We gebruiken de airco in de auto op een verkeerde manier

Het is de voorbije weken al een paar keer heel warm geweest in ons land. De temperaturen liepen op tot een stuk boven de 30 graden.
Het is natuurlijk geen verrassing dat we tijdens de warme zomermaanden vaak gebruik maken van de airco in de auto, zeker wanneer de wagen een tijdlang in de zon heeft stilgestaan.
Je auto in de schaduw parkeren op zonovergoten zomerdagen is niet altijd mogelijk. Wanneer een wagen een tijdje in volle zon staat, kan de temperatuur binnen oplopen tot wel 60 graden. Dat voel je meteen zodra je weer instapt.
Het interieur van je auto werkt dan als een broeikas. Zonlicht dringt via de ruiten binnen en warmt oppervlakken zoals het dashboard, de zetels en het stuur op. Die warmte blijft hangen, omdat de warme lucht moeilijk kan ontsnappen. Daardoor kan het er ondraaglijk heet worden.
Energie
Veel mensen zetten bij het instappen meteen de airco op volle kracht, maar dat is niet de beste aanpak. Op dat moment moet het systeem namelijk hard werken om eerst de hete lucht af te voeren én tegelijk koele lucht te produceren.
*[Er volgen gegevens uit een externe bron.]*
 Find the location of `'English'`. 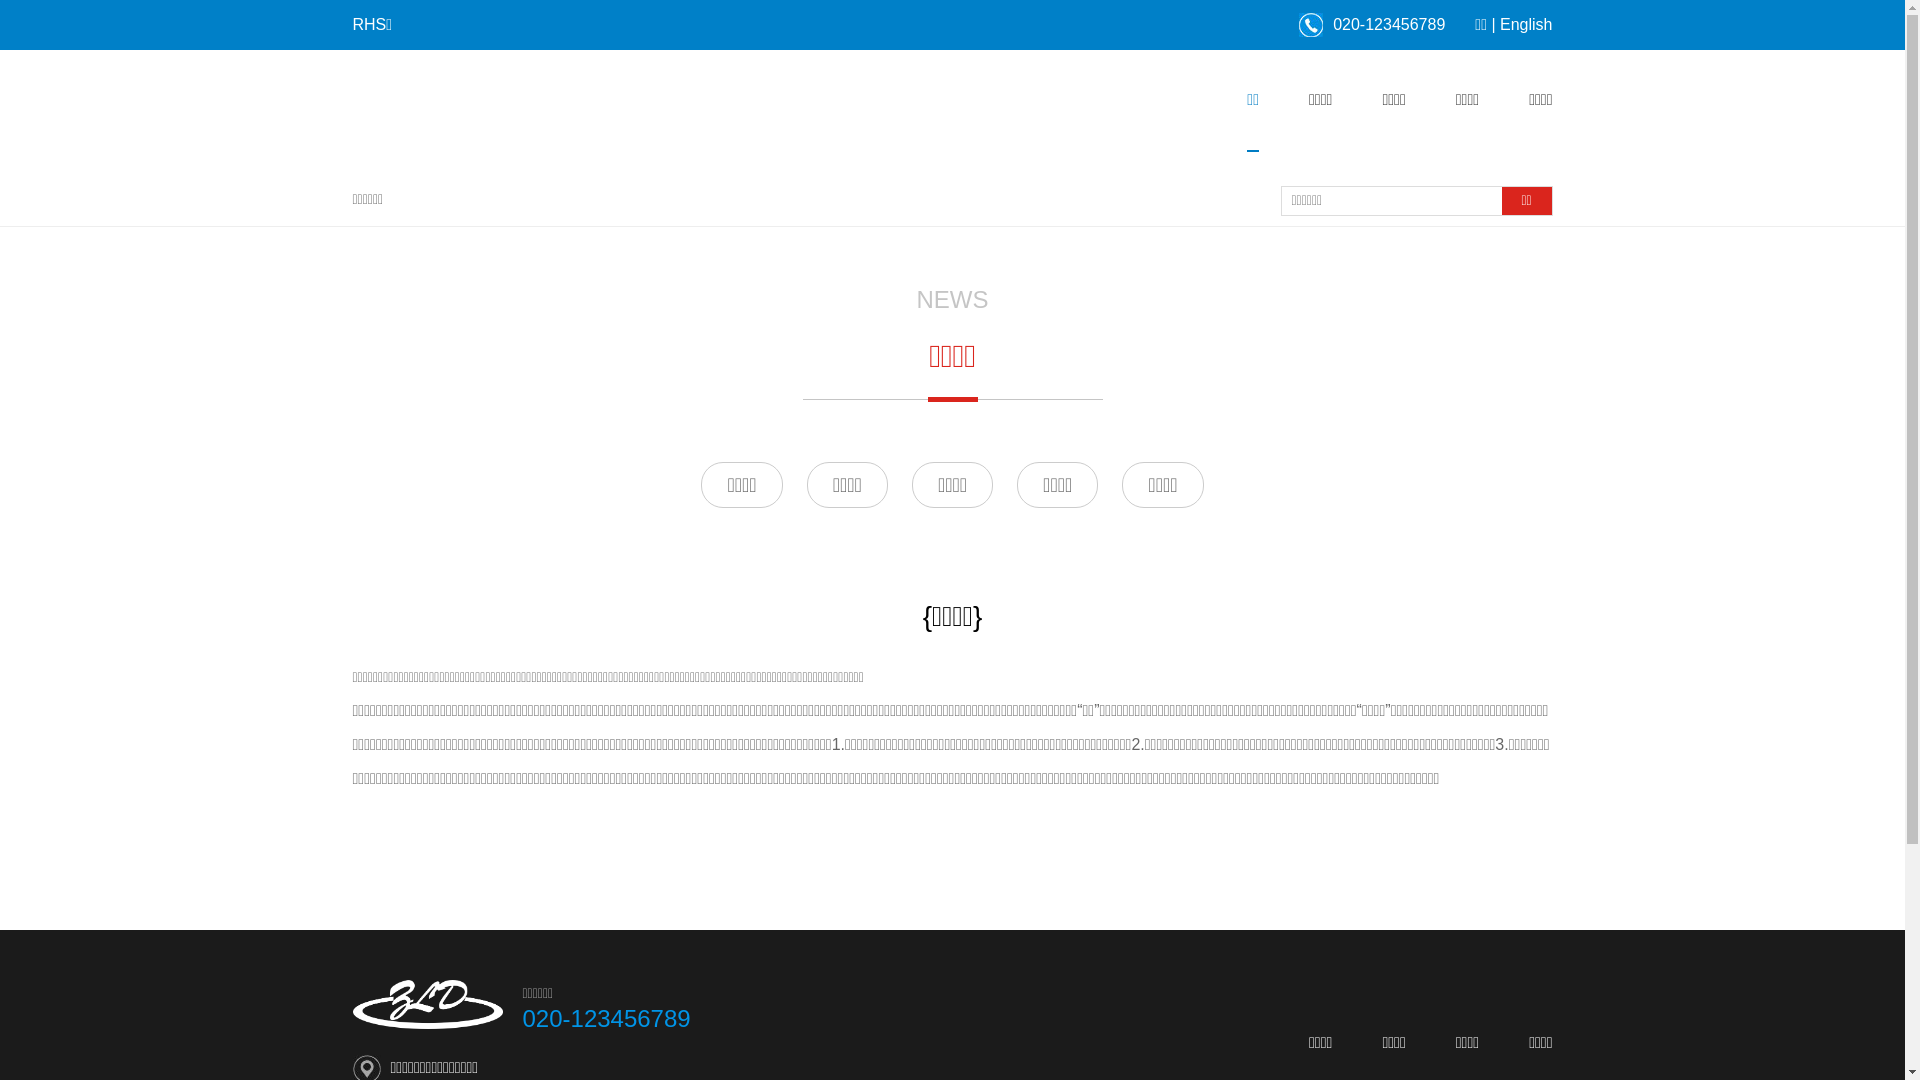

Dat kost onnodig veel energie.
Beter is het om eerst alle deuren of minstens twee tegenover elkaar liggende ramen open te zetten, zodat er een luchtstroom ontstaat. Je kunt eventueel ook enkele keren de deuren open- en dichtdoen om de ergste warmte buiten te krijgen. Pas daarna schakel je de airco in. Zo werkt die efficiënter en koelt de auto sneller af.